Monday, June 14, 2004

In a nutshell.

  1. I don’t own an X-Box or PlayStation, but I’ve spent over two decades and thousands of dollars within the arcades of Chinatown and the Back Bay. I’ve paid too many dues to be rocked on anybody’s little game. Yeah, he’s my boy, but I’m quick to spank that tons-of-sh*t-talkin’, every-game-ever-made-havin’, excuse-about-the-control-not-workin’, ego…while eating his girl’s cooking and drinking his beer. No love….that’s how I do. Those Asian middle school kids never had any love for me.


  2. Nothin’ like a carnival in the ghetto. After seeing all of the people that will come out for the promise of a $20.00 – two dollar stuffed animal you start to realize Carnie Folk really aren’t all that strange. It looked like graffiti characters had come to life.

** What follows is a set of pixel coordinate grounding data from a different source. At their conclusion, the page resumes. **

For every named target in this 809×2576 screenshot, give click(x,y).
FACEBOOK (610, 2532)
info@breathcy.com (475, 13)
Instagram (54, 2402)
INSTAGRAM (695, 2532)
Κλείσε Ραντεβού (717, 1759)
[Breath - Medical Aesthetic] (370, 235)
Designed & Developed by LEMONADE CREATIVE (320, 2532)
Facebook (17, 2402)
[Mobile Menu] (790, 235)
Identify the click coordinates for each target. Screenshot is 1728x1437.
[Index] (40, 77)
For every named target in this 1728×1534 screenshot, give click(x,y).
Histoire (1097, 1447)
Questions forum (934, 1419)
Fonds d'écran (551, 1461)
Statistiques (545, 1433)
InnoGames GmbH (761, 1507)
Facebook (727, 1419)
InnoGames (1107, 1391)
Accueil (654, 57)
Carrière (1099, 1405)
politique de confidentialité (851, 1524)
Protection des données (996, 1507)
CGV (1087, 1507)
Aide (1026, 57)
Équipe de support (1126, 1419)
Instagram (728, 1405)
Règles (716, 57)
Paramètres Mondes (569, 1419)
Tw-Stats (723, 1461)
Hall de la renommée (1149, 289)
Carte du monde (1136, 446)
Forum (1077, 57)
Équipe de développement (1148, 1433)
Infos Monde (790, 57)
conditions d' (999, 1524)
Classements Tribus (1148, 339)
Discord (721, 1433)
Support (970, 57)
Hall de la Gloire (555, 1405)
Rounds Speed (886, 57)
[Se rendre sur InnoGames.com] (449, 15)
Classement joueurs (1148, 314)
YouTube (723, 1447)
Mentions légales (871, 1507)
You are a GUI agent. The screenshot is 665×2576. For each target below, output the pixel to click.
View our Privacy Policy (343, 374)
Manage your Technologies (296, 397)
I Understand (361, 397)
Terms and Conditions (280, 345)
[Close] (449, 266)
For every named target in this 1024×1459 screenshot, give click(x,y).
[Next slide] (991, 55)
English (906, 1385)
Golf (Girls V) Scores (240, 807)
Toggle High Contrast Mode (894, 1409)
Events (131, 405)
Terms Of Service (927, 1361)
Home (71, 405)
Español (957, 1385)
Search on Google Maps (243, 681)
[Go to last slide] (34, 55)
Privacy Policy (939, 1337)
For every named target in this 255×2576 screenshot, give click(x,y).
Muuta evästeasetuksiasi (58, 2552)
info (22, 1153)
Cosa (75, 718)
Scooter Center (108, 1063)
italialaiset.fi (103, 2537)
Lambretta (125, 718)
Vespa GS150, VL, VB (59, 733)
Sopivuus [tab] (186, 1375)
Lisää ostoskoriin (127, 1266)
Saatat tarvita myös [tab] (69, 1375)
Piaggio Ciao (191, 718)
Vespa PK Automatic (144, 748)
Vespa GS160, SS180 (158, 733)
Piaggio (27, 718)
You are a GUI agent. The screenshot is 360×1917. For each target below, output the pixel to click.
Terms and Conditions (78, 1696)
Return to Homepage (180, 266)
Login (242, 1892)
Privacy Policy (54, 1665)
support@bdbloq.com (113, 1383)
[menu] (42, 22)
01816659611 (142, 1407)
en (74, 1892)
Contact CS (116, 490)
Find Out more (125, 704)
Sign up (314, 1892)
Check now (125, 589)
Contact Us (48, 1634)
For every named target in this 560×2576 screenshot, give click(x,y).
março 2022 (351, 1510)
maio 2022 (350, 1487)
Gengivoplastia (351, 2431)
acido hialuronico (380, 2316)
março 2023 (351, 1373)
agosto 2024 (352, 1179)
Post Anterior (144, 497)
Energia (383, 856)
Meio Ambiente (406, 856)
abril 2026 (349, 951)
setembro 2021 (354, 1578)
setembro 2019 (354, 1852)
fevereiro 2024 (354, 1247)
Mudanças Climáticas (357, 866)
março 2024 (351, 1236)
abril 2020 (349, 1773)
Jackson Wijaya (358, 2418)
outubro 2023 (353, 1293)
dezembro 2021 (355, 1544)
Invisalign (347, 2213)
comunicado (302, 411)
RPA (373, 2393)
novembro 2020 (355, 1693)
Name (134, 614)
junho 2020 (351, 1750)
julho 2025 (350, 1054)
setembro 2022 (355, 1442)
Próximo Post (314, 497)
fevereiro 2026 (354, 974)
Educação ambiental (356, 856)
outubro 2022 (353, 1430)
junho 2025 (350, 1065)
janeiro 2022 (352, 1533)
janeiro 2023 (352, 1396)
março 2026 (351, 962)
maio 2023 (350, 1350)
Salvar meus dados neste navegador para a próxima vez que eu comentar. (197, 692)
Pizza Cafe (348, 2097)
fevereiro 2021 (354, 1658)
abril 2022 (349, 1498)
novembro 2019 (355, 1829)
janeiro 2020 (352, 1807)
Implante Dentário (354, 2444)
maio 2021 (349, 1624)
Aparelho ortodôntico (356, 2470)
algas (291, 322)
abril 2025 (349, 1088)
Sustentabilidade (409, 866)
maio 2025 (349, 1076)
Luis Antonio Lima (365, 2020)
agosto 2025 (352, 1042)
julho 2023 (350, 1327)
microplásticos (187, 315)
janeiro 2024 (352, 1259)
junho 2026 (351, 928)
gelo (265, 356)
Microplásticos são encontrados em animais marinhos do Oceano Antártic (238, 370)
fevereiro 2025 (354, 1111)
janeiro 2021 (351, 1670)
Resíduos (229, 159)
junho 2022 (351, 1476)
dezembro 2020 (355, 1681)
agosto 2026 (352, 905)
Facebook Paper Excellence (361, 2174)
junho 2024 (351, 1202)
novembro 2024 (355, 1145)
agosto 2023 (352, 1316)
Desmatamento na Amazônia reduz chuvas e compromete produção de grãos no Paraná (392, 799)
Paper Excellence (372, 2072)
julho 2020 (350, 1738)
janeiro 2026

  3. There is this free local paper I pick up every week to keep up on what’s going on in the neighborhood. Didn’t I see these crackheads selling this paper for a buck a pop…. right next to the free newspaper box? And people were buying it! Damn, I’m in the wrong business.


  4. How did I go from being a part time project consultant to fulltime project leader? I guess I’m not good at ignoring dropped balls when they roll past my feet.


  5. At first I thought this movie about my neighborhood was gonna be garbage, but I was surprised to find out it wasn't half bad. Not great, but not bad.


  6. Give me any prehistoric animal that's been found frozen in the Artic, some charcoal and a grill….and I can make it taste good.


  7. My legs have been killing me for about a month. Every morning I wake up with bruises as if someone had hit me with a hammer, but I can’t seem to identify how I’ve hurt them. Last week I decided to take a friend’s advice and limp my sorry @ss to the doctor.


  8. My primary care doctor mainly caters to the gay community. Every once and a while I’ll run into someone I know from college in her office and they’ll give me that look like, “Oh, my God….Chris….you?!!” Ummm…no, dog…..no.


  9. My doctor’s assistant giggled when I told her my fears of having blood clots or some sort of poisoning and having to get my money-makers amputated. Then she gave me a pack of ice and prescribed me regular over the counter Tylenol.


  10. This weekend while up on a ladder I was extending myself to paint the far corner of a wall and I realized that I had been pressing my legs up against the metal steps of the ladder to stabilize myself. I had been doing this for months.